Regulatory Assets and Regulatory Liabilities - As a rate-regulated enterprise, deferred tax assets and liabilities in the normal course of business that are related to certain property at IPL are required to be passed on to customers through future rates (over a period exceeding 30 years for some generating plant differences) consistent with rate making practices in Iowa. In 2009, IPL recognized significant tax benefits as a result of a change in tax accounting method for repairs expenditures and the tax method for allocating flood insurance proceeds that were recorded as regulatory liabilities. In 2011, IPL recognized significant tax benefits as a result of a tax accounting method change for mixed service costs. IPL expects to refund tax benefits realized from expensing mixed service costs to its Iowa retail customers in the future through the tax benefit rider approved by the IUB. The tax benefits from the tax accounting method change for mixed service costs were recorded as increases to current and non-current regulatory liabilities of $32 million and $134 million, respectively, on Alliant Energy's and IPL's Consolidated Balance Sheets in 2011. Alliant Energy and IPL also recorded an increase to their non-current regulatory assets of $166 million in 2011 to reflect the benefit IPL expects to receive from its Iowa retail customers in the future as the temporary differences associated with the mixed service costs reverse into current tax expense.
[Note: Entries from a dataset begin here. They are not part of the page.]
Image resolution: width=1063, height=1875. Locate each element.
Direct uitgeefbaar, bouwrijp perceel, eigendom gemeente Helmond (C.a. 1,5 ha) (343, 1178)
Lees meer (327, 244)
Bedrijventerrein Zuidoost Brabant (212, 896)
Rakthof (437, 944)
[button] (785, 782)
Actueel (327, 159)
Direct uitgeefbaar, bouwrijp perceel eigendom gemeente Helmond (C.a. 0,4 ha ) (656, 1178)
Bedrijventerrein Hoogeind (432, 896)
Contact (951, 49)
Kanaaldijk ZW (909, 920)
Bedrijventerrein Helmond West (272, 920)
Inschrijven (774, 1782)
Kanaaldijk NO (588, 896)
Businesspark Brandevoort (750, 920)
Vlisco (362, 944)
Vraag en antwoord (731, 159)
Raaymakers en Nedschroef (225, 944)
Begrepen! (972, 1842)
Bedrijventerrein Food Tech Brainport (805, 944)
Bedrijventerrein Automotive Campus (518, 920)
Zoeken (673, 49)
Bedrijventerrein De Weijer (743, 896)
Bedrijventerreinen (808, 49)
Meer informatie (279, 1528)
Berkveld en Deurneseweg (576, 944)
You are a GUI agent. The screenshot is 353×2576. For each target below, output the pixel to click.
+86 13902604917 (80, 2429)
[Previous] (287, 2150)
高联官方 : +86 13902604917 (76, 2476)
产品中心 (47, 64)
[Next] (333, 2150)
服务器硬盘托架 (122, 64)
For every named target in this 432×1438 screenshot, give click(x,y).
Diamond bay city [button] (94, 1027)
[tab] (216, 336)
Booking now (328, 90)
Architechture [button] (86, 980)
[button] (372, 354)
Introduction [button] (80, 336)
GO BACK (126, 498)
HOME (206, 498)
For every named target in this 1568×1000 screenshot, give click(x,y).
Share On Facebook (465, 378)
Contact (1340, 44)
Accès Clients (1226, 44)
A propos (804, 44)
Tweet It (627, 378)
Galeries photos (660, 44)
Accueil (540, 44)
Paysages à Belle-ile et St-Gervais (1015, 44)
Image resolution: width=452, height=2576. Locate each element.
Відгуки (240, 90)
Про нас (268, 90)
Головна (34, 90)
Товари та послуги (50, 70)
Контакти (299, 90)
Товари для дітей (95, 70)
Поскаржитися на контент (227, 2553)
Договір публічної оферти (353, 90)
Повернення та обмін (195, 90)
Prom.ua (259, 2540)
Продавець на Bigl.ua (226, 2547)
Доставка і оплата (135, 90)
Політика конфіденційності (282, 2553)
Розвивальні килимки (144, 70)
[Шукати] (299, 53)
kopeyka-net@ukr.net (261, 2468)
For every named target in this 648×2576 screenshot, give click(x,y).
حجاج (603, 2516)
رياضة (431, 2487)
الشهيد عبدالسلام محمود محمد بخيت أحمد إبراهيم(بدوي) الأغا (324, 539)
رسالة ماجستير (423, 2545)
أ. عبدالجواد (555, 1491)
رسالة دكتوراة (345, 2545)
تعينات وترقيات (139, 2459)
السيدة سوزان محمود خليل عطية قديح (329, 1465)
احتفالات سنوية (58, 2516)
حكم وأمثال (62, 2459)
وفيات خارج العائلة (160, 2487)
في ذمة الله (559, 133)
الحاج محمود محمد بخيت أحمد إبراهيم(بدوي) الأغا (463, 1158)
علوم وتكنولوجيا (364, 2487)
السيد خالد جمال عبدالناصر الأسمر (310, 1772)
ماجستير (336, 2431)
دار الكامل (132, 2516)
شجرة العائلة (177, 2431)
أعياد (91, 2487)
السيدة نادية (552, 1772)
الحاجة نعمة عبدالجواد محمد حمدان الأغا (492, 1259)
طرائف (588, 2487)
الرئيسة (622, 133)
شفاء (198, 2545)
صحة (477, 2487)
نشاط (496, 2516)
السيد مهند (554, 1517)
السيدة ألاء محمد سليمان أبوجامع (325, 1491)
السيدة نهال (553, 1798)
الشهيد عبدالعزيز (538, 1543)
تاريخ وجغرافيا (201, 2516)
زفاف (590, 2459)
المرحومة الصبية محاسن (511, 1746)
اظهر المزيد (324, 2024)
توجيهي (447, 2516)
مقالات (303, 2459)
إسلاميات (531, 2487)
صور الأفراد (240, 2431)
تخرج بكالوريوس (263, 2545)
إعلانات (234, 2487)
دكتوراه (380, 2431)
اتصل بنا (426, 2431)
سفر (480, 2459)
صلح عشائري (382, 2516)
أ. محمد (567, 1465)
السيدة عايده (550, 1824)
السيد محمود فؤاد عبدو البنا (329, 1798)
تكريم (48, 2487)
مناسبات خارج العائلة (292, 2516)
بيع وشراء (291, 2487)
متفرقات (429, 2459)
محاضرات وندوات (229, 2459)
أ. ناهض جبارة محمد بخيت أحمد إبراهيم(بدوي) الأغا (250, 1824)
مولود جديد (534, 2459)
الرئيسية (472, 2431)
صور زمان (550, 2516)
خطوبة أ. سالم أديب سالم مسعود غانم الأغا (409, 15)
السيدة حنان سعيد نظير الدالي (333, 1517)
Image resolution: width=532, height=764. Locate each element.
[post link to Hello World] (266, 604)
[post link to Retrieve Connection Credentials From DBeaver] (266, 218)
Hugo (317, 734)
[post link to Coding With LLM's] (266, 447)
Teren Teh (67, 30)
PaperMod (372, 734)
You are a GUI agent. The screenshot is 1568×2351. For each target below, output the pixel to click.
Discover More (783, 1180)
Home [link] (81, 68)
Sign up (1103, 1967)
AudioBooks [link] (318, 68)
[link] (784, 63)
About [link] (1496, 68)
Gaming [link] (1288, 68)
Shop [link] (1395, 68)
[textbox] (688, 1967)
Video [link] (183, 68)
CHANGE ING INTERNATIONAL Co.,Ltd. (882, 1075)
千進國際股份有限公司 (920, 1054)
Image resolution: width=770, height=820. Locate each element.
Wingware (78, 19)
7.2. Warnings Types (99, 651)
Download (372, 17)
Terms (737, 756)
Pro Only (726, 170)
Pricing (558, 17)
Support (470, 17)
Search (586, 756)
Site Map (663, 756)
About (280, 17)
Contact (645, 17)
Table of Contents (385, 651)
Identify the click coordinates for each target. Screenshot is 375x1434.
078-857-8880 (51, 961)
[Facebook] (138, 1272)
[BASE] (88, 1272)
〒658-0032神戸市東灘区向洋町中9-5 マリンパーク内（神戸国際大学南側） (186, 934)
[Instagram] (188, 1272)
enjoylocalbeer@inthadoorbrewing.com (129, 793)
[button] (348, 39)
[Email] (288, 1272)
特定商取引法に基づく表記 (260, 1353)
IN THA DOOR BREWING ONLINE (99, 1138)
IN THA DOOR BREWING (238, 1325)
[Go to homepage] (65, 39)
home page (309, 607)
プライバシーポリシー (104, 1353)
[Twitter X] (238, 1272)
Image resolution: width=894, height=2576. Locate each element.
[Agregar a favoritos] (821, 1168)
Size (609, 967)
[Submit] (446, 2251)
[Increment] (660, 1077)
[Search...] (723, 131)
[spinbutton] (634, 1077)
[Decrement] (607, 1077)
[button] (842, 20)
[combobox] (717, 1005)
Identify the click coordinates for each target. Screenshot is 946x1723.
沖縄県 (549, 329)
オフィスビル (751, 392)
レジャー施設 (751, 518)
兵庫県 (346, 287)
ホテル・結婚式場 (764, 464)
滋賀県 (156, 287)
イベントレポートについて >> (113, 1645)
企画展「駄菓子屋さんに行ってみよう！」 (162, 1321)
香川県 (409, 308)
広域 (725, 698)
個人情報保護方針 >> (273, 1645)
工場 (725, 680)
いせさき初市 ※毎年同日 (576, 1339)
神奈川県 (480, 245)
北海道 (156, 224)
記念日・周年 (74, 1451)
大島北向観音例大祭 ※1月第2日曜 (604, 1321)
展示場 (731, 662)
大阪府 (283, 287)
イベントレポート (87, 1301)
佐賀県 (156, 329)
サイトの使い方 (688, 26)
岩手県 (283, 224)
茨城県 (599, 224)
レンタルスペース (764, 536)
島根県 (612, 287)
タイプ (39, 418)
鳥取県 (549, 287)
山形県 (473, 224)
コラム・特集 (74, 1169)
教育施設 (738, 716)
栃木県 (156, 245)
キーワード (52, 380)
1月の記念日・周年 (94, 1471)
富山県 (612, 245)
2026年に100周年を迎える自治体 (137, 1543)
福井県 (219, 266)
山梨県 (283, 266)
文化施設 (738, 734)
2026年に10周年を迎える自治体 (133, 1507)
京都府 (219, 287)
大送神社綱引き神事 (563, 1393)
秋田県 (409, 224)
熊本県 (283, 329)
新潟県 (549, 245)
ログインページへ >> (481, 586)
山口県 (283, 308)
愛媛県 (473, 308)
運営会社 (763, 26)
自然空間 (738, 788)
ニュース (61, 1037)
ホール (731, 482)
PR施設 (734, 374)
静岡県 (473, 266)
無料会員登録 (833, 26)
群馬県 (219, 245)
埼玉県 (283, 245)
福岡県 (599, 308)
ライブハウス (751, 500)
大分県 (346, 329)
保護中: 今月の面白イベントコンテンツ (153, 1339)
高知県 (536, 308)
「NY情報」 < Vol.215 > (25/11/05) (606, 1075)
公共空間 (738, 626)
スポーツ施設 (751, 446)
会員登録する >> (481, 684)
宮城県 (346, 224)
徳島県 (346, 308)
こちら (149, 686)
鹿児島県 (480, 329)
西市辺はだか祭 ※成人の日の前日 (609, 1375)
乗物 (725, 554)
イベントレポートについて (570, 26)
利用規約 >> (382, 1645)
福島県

Other Income Tax Matters - Alliant Energy files a consolidated federal income tax return, which includes the aggregate taxable income or loss of Alliant Energy and its subsidiaries. In addition, a combined return including Alliant Energy and all of its subsidiaries is filed in Wisconsin. Alliant Energy subsidiaries with a presence in Iowa file as part of a consolidated return in Iowa. Under the terms of a tax sharing agreement between Alliant Energy and its subsidiaries, the subsidiaries calculate state income tax using consolidated apportionment rates applied to separate company taxable income. In 2011, 2010 and 2009, Alliant Energy's, IPL's and WPL's foreign sources of income were not material.